Marcas são como estrelas

Estrelas são uns objetos peculiares. São bolas compostas pelos elementos mais simples do universo: hidrogênio, hélio e cositas más. Objetos que, por si, não produzem nem calor, nem fogo, nem luz.

Mas as estrelas acumulam tanto desses microscópicos elementos que elas passam a tirar proveito do ambiente que as cercam, das leis que regem tudo o que existe no Cosmos. Elas começam a sofrer e a exercer os efeitos da gravidade. Isso faz com que as partículas das quais as estrelas são feitas se comprimam tanto que o calor é gerado. E com ele a Luz. E mais calor. E mais luz...

Voilá. A estrela se acende. Passa a ser uma fornalha que produz sua própria energia, ao redor do qual planetas, asteróides e cometas orbitam, felizes.

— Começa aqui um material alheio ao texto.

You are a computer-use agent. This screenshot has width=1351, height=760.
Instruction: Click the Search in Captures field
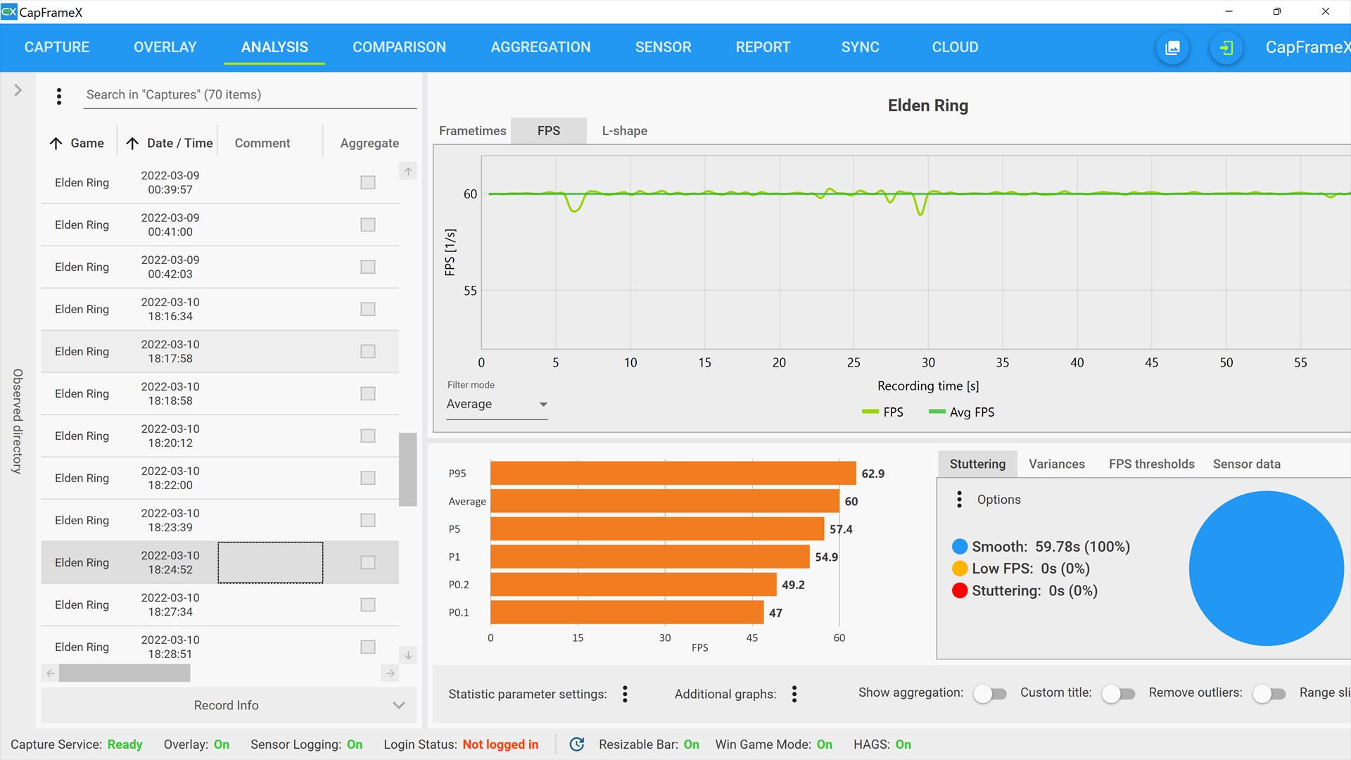coord(249,95)
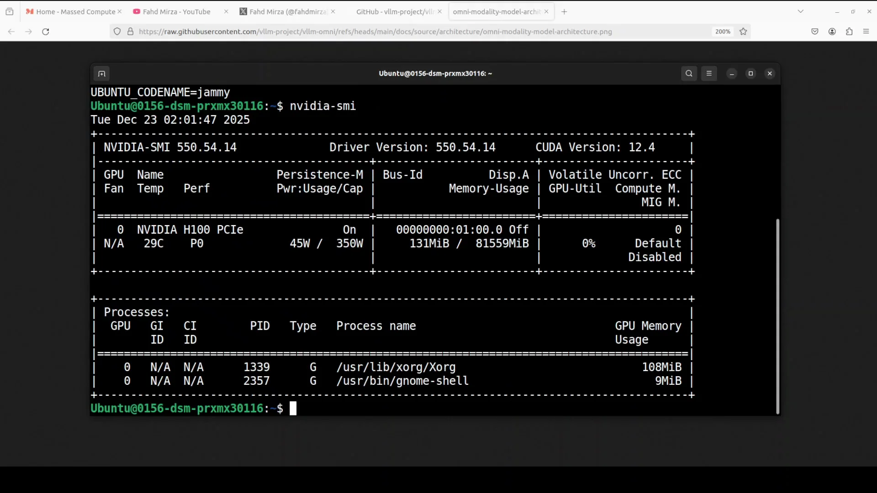Viewport: 877px width, 493px height.
Task: Open the terminal hamburger menu
Action: coord(709,73)
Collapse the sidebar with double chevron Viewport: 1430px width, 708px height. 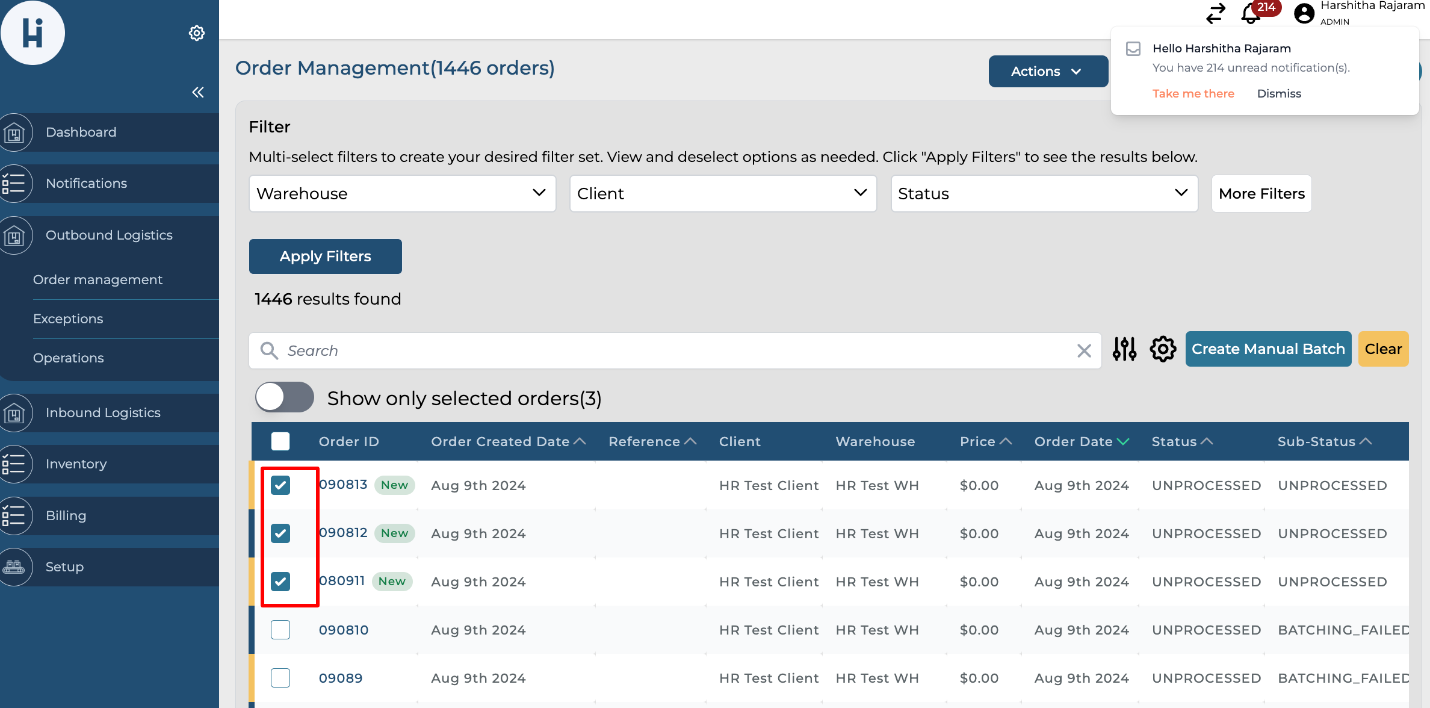[x=198, y=92]
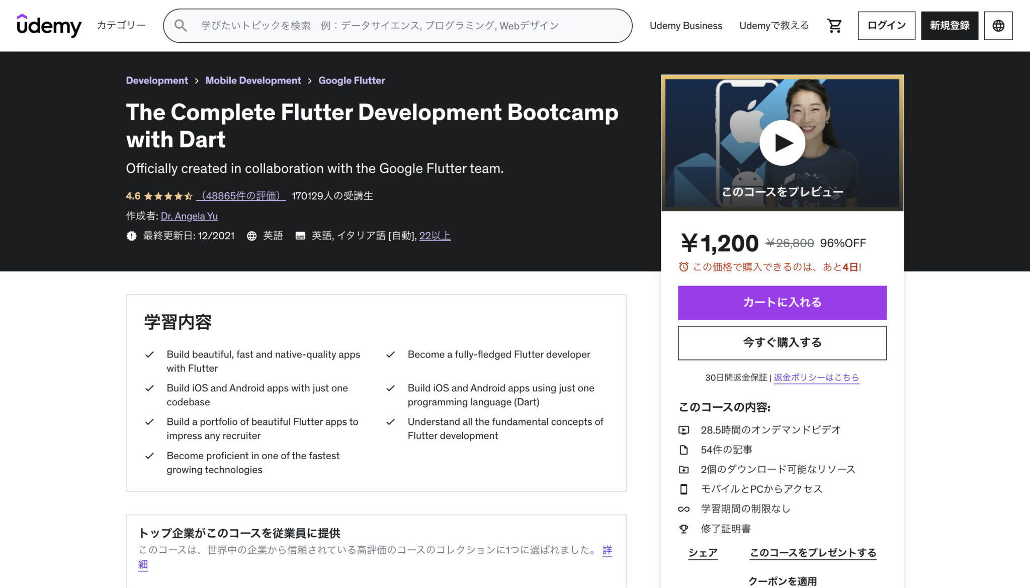Viewport: 1030px width, 588px height.
Task: Click the mobile device icon beside モバイルとPCからアクセス
Action: 683,489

Há marcas que são estrelas. Marcas que fizeram muito bem o dever de casa de criar uma marca forte e coesa. Marcas que souberam aglutinar milhões de pequenas e fundamentais partículas - equipe, qualidade de produto, posicionamento de marca, conteúdo, consumidores fiéis...

Essas marcas, depois que se acendem, têm a capacidade de brilhar por si. Vejam a Apple, por exemplo, que ontem anunciou seu revolucionário e antecipado iPhone. Há tempos não se via tamanha expectativa, tamanho zumzumzum ao redor de um lançamento de produto.

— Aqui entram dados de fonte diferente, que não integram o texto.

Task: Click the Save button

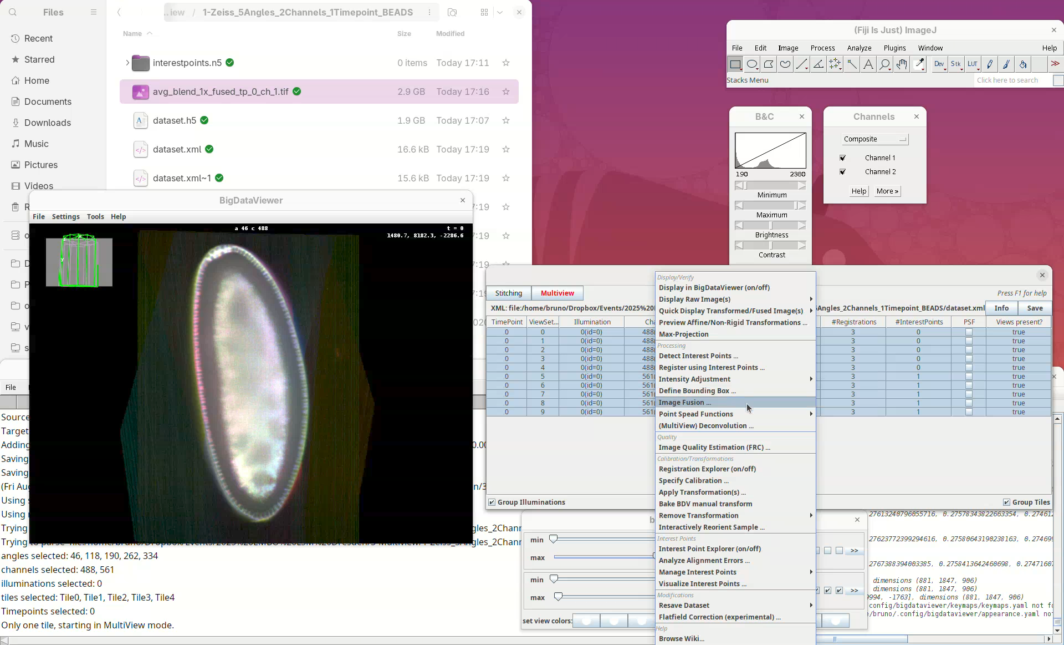Action: pos(1034,308)
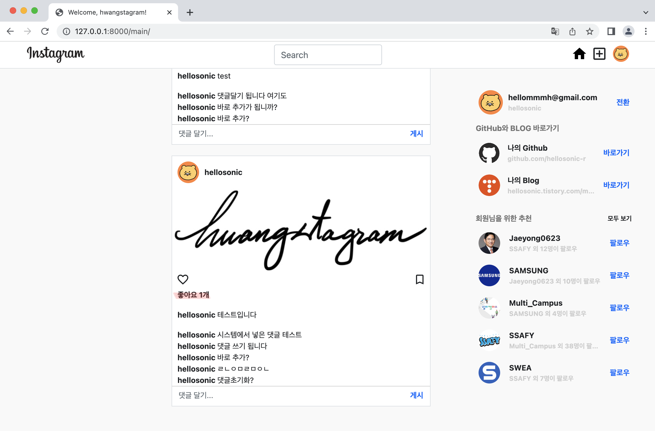This screenshot has height=431, width=655.
Task: Select the Welcome, hwangstagram! tab
Action: pos(107,12)
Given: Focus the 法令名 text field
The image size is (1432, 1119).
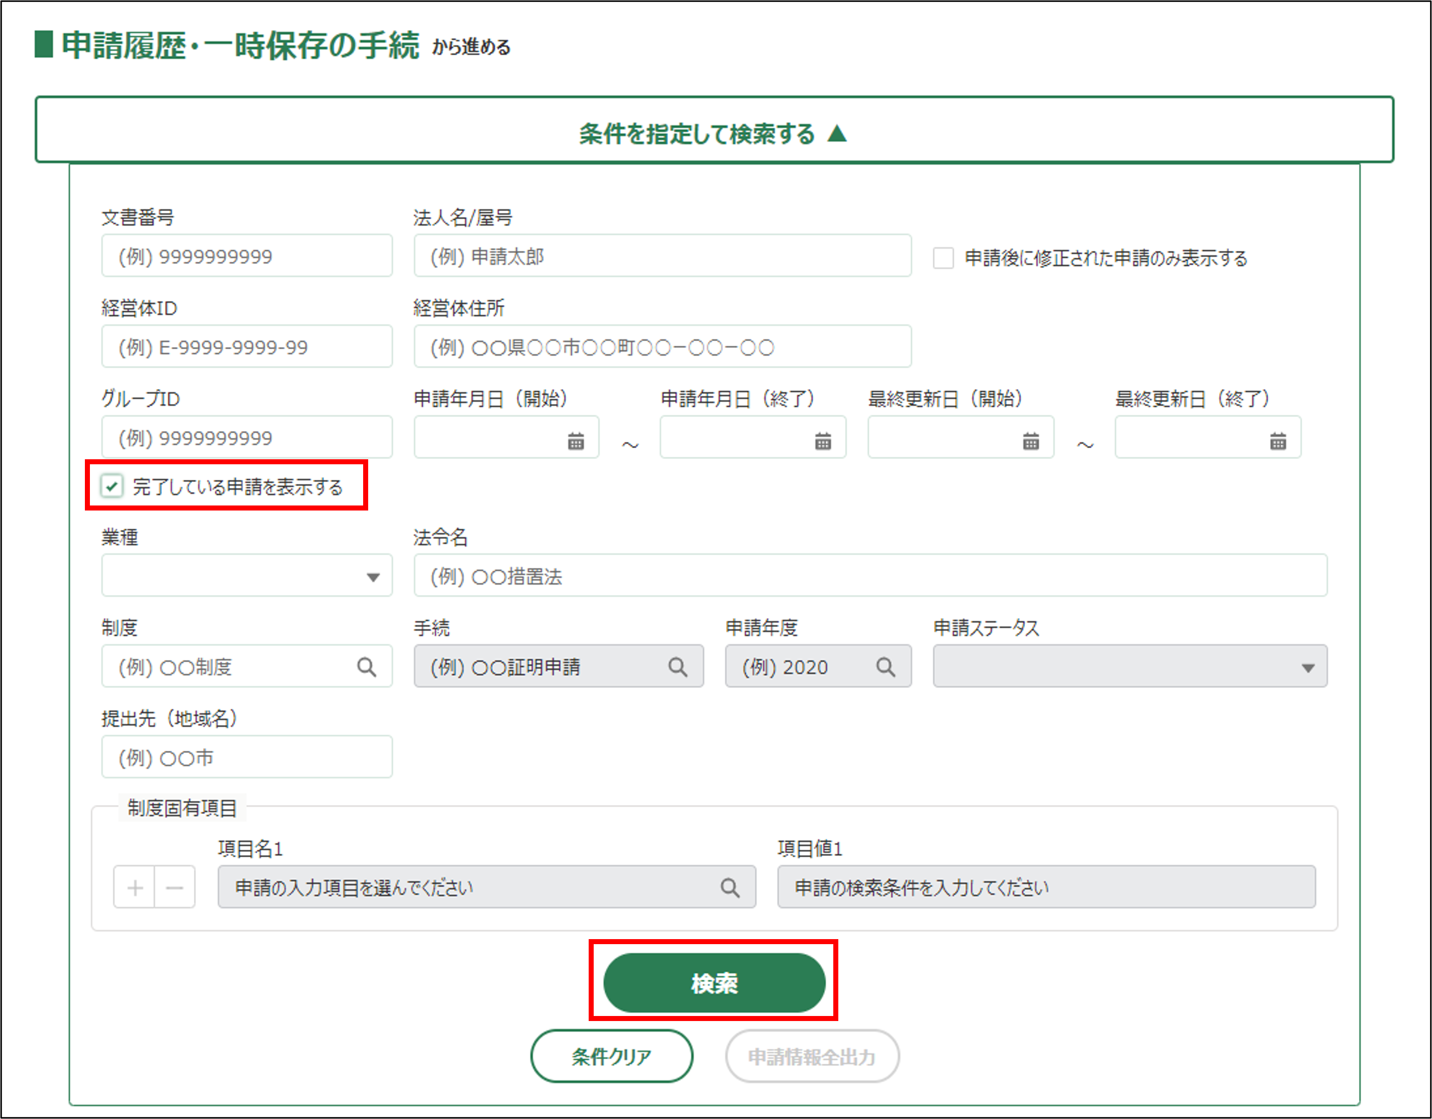Looking at the screenshot, I should click(870, 576).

A Apple e seu iPhone foram o assunto do dia. Sozinha, a empresa de Steve Jobs abafou a maior feira de eletrônicos do mundo, a CES.

No mesmo dia, o Youtube voltou a ser acessado legalmente no Brasil depois de um dia de bloqueio. Conseguiu isso sem entrar com qualquer recurso na justiça. O motivo? Uma legião de internautas, que todos os dias orbitam em torno do maior portal de vídeos do mundo, botou a boca no trombone e transformou a modelo e atriz Daniela Ciccareli no Saddam Hussein da internet. A "revolta do Youtube" fez a modelo e a Justiça reconsiderarem suas posições.

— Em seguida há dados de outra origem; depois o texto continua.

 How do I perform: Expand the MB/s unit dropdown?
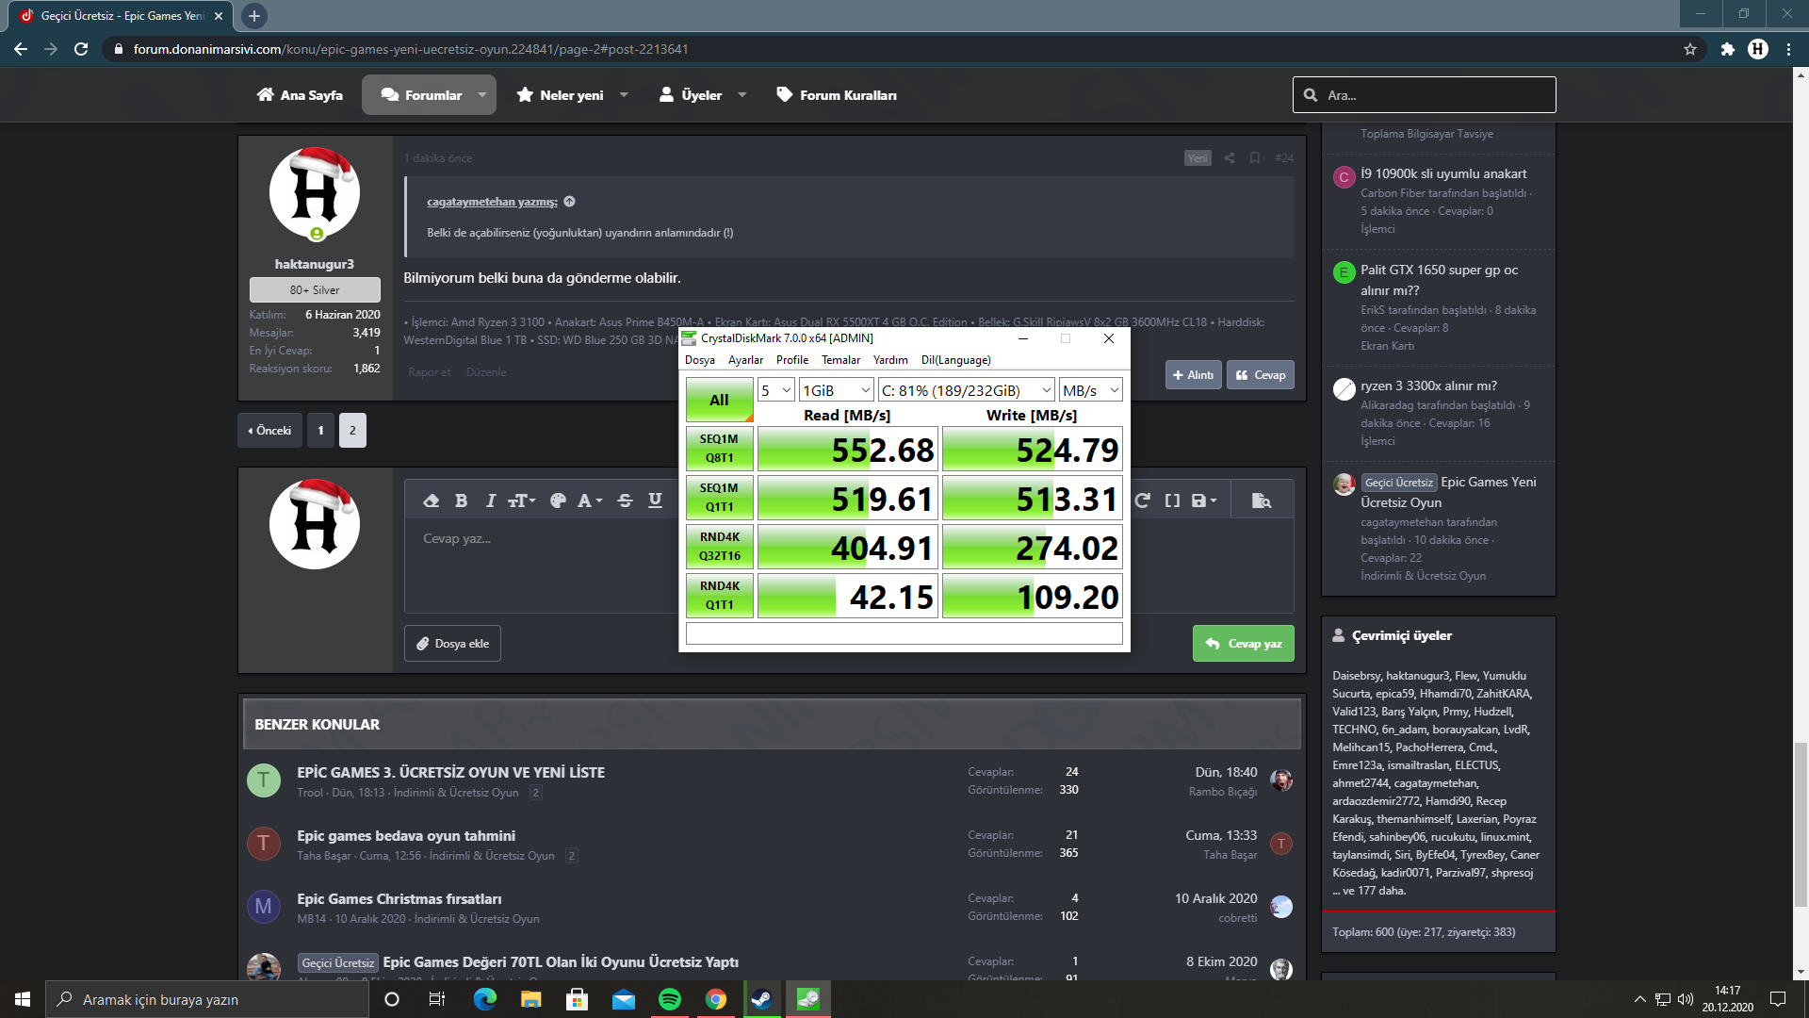click(x=1090, y=390)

Por caminhos diferentes, Apple e Google/Youtube se tornaram estrelas. São marcas e são mídias, no sentido em que possuem um campo gravitacional tão forte que todas as atenções se voltam para elas sempre que é preciso. São marcas relevantes para seus públicos.

Construir essa atração nada fatal é um trabalho árduo, mas possível. Depende, antes de tudo, de se entregar o que se promete. E em ter uma comunicação que é tão útil, relevante e divertida como o próprio produto. Pode ser o sentimento que move macmaníacos. Ou o boca-a-boca que fez do Google o gigante que é hoje.

Mesmo sendo uma estrela, a Apple continua comunicando. Tanto de forma tradicional, como alternativa. Dos comerciais à presença constante nas produções de Hollywood. Idem para o Google, que alimenta o voraz apetite da imprensa sobre seu jeito google de ser.

Comunicar é o combustível que transforma hidrogênio e hélio em uma explosão contínua. Comunicar no sentido amplo: se aproximar continuamente de seus públicos. Isso vale tanto para marcas gigantes vermelhas como para as anãs brancas. Afinal, toda marca nasceu para brilhar.